Il rapporto tra locatore e locatario vede sin dall’inizio la concreta possibilità del verificarsi di situazioni di rischio e di conflittualità, tra le quali, di gran lunga la più comune ed anche la peggiore di tutte, ormai da anni in continua ascesa, è certamente rappresentata dalla morosità del locatario, detto anche inquilino.

Il verificarsi della condizione di morosità dell’inquilino provoca, per il locatore, l’immediato insorgere di una fitta serie di problematiche alle quali è possibile dare risposta solo tramite le vie legali. Infatti nel perdurare della condizione di morosità l’unico rimedio è quello di attivare la procedura di sfratto appunto per morosità e di sostenerne i relativi costi, per altro abbastanza sostenuti.

Nella realtà dei fatti lo sfratto per morosità rappresenta l’unica arma efficace che il locatore ha nelle mani per tutelarsi e porre fine al danno economico causato dall’inquilino moroso. A poco servono infatti le fideiussioni contratte a garanzia dei canoni impagati, in quanto, le banche, o le compagnie serie, cioè quelle che veramente pagano al verificarsi della morosità, garantiscono solo quei locatori che hanno degl’inquilini che dispongono di capitali e redditi così alti, tali da super garantire lo stesso garante, e che quindi rendono estremamente improbabile il verificarsi del rischio. Per la stragrande maggioranza degl’inquilini è dunque impossibile ottenere una fideiussione della quale si è certi che effettivamente pagherà al verificarsi della condizione di morosità.

Molto spesso l’inquilino moroso ha ben poco da perdere se non paga il canone di locazione, e quindi anche i tentativi di recupero dei crediti residui hanno di solito, come unico risultato, quello di gravare il locatore di ulteriori spese e perdite.

Il Sindacato mette a disposizione del socio ordinario, uno o più legali con essa convenzionati, i quali, giusto mandato del socio, provvederanno ad effettuare assistenza legale comprensiva dell’eventuale pratica di sfratto per morosità, relativa all’immobile/i ed all’inquilino/i per i quali il socio ordinario intende convenzionarsi. Nulla dovrà pagare il socio ordinario per l’opera dell’avvocato, che sarà interamente pagata dal sindacato, sulla base delle convenzioni siglate con i singoli professionisti, i quali avranno facoltà di rivalsa nei confronti dei singoli inquilini morosi e comunque delle controparti soccombenti, sostenendo esclusivamente le spese eccedenti la prestazione professionale dello stesso, come quelle relative al Contributo Unificato, dovuto allo Stato, e alle notifiche.

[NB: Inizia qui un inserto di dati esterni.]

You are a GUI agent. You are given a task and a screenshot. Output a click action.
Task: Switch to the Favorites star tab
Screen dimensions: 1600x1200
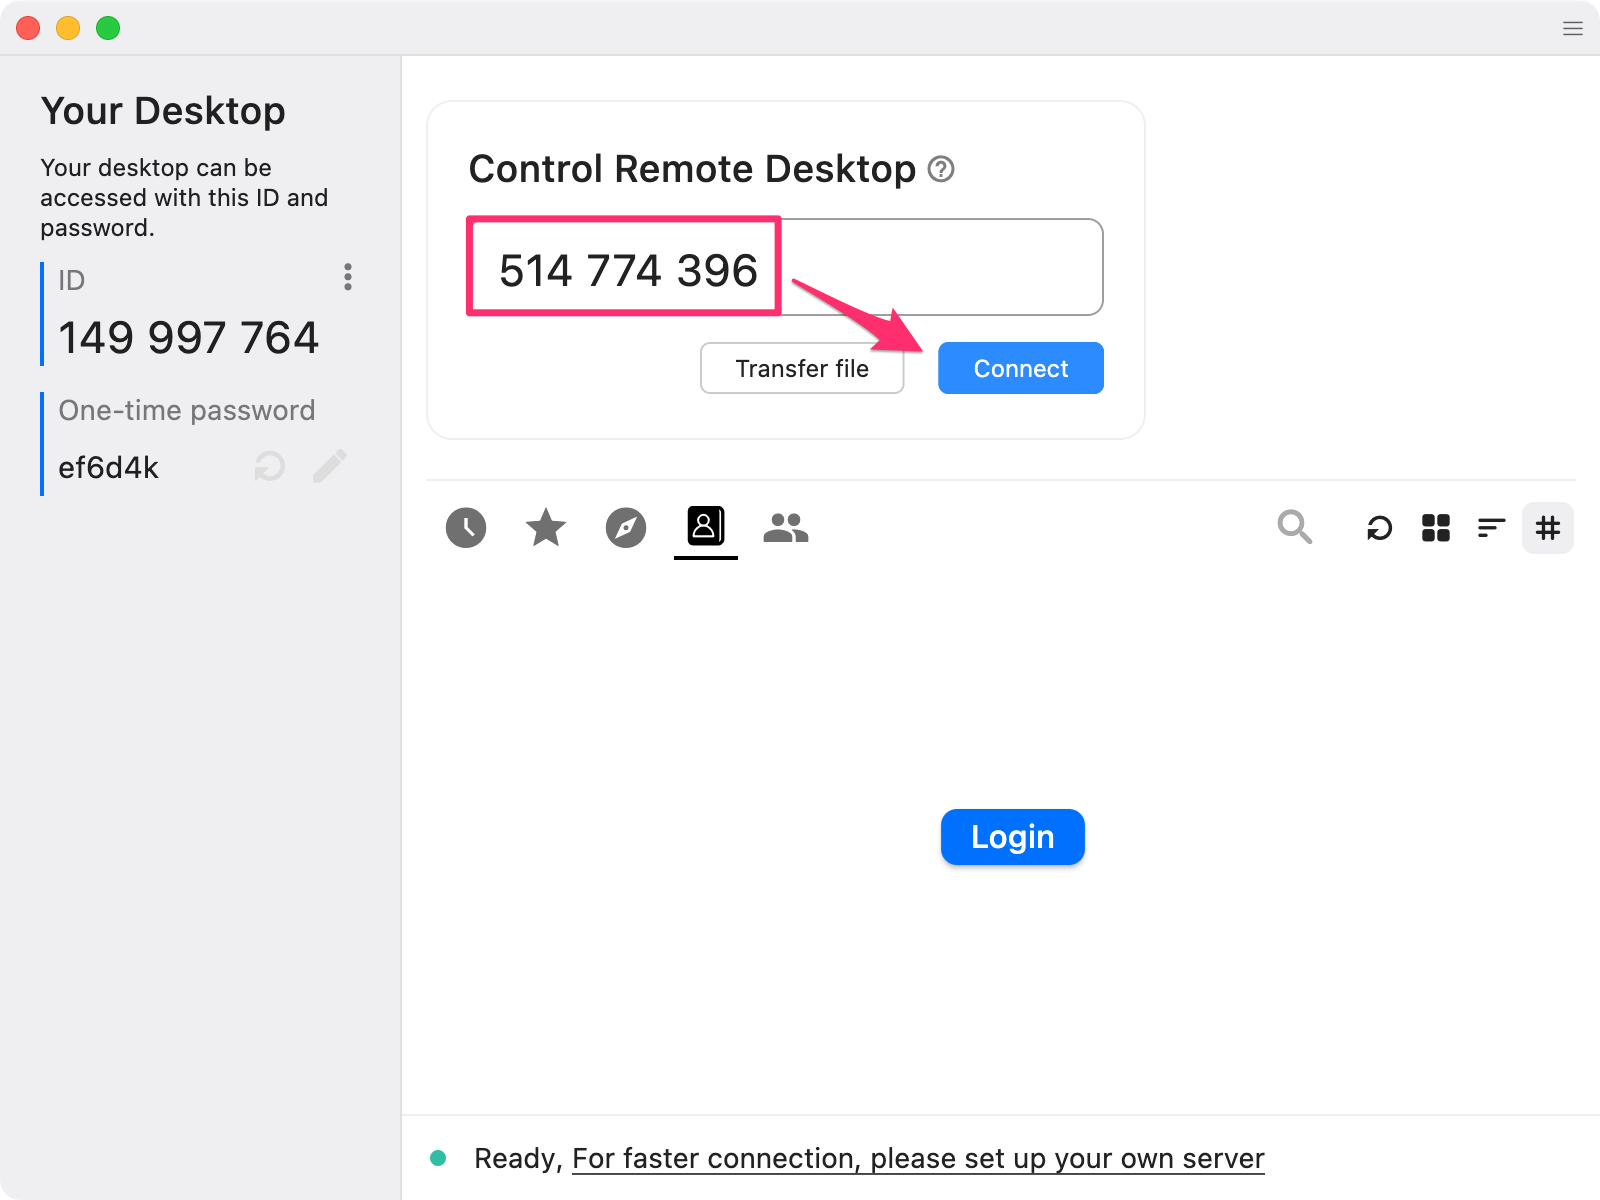[x=546, y=527]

Il Sindacato intende tutelare efficacemente il locatore nell’azione di sfratto per morosità che è quella che lo libera dal problema peggiore, ma anche per le altre, sia pur poco eventuali, diverse forme di contenzioso possibili in dipendenza di un rapporto di locazione, consentendo, ai soci ordinari, la possibilità di servirsi di validi professionisti convenzionati, che offriranno la loro opera riducendo gl’importi della voce “onorari” del 50%.